Don't simplify. It just makes everything blurred and vague. What is your research goal? You want to assess the rate of those who appeared in the follow-up and compare them with the number of the first group? This makes
only one percentage (patients attending the followup per cent of all the patients)
not two (and no comparisons can be done). So do you have a couple of diseases among patients and you want to see if the patients with disease A are returning more? Please explain completely. Also please explain the other study factors like the sample sizes etc., so your question can be meaningful to a future reader too. Thanks.
1) In the "Ideal" case, the two populations are separate. What is the best test for this? Chi-square?
Yes chi-square would be good. But how in the "ideal" situation, these two populations are separate? Quite the opposite, it seems that in the ideal case, all the patients attending a follow-up must be who have already attended the first session, no? How can these two populations be separate, and how is that ideal?
2) In the "Real" case, some of the patients in the 2011 data are also in the 2012 data set. Which test is most appropriate in this case?

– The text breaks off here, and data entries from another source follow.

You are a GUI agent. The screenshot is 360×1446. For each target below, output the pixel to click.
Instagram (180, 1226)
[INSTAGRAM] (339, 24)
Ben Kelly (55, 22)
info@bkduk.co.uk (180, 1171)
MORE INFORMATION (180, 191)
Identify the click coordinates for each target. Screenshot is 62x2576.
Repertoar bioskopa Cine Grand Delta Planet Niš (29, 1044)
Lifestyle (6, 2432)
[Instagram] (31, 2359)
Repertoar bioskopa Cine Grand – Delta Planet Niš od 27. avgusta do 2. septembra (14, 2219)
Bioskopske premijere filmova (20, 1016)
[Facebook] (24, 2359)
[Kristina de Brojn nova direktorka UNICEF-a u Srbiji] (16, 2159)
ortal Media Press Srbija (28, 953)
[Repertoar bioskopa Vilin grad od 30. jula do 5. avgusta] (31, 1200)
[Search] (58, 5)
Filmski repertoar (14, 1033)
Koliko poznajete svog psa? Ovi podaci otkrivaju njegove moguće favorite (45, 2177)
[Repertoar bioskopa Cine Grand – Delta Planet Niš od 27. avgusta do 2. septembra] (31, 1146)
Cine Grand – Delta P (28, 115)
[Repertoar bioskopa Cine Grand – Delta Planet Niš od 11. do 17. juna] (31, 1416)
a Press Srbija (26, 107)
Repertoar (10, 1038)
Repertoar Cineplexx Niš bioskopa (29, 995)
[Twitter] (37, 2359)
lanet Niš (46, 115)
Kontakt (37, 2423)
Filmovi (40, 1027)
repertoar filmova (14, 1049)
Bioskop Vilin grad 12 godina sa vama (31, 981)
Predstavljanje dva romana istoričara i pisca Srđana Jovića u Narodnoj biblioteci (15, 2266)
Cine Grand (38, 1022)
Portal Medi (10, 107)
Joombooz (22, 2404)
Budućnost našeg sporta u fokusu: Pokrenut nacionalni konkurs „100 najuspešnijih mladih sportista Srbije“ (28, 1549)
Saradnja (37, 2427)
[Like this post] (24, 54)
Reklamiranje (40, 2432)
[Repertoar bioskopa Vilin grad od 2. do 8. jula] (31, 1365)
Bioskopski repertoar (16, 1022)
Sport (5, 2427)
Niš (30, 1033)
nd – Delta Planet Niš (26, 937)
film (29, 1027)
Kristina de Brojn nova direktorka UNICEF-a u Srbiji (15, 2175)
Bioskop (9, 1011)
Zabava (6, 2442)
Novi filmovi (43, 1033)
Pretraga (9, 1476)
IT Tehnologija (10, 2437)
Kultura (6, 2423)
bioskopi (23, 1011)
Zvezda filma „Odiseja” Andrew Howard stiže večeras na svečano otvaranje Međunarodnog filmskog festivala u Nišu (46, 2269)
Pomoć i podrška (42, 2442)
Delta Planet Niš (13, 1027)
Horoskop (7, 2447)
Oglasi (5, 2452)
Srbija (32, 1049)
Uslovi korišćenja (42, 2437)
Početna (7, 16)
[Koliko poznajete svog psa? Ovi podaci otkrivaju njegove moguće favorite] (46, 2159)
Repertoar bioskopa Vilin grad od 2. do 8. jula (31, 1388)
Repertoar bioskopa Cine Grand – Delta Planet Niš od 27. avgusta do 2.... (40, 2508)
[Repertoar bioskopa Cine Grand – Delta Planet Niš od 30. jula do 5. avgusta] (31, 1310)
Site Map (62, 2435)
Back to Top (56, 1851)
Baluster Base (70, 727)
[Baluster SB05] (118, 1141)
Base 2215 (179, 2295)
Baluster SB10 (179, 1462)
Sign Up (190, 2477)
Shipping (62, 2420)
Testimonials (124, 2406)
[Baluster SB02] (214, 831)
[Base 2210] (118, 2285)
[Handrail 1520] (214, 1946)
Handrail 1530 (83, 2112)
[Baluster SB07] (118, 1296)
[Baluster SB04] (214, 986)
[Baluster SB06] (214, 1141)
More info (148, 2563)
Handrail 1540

Do you know which patients were exactly the same? If yes, separate them and use a McNemar for the "same" patients and a chi-square for the others. Otherwise, if you don't know which patients were the same and which different, you would have a murky sample and I don't think either of these tests would be correct in this case. However, if you did not have another choice, go with chi-square (although its assumptions are violated and it is incorrect, but it is all you have [and I have seen similar cases getting published so you might have chance]).
Also check out trend analysis.
-------------------
jdub said:
Sure, allow me to explain. (First time poster here, so now I know I shouldn't simplify!) I am comparing the rate of "linkage to treatment" pre- vs post- intervention. (Linkage to treatment = patients who receive a positive test result who then later show up for treatment). The intervention in this case is a type of remindering / alert / messaging system. I have three different populations because I am studying its use in three different cases / diseases / clinic types. For disease A, the two populations (pre & post) are around n = 40 each. For disease B, it's around n = 80 or so. For disease C, it's around 2,000 each.
I'm not sure yet if I will be able to track patients across pre- and post-intervention phases yet. Your suggestion about McNemar's test is well-taken. If in fact I cannot make this determination, do you have a recommendation of a test I should use? Presumably a non-parametric test?
I have not used trend analysis before but I will check it out. Thank you!
Thanks for explaining. Some extra explanations are still neded though. For example in the first population (A), are all the subjects suffering from the disease A? Or a fraction of that A population is diseased? Or do you want to compare disease A with B with C? or you just care about the rates of "linkage to treatment" before and after reminding them of the sessions in each group? Since you cannot track your patients, a McNemar cannot be used. A chi-square cannot be used either (assumption violation). However, sill chi-square is used in such situations (when there is no other hope, as I said above). [I have seen such studies]... Besides if you want to compare A with B with C, McNemar is not usable any more... So chi-square might be a test of choice, although still not completely reliable. More sophisticated tests can be used in more complicated designs (depending on what exactly your design is) but they would be affected by the same problem of murky sample... Also I think more sophisticate tests are just confusing at this stage, so I suggest sticking with chi-square for now.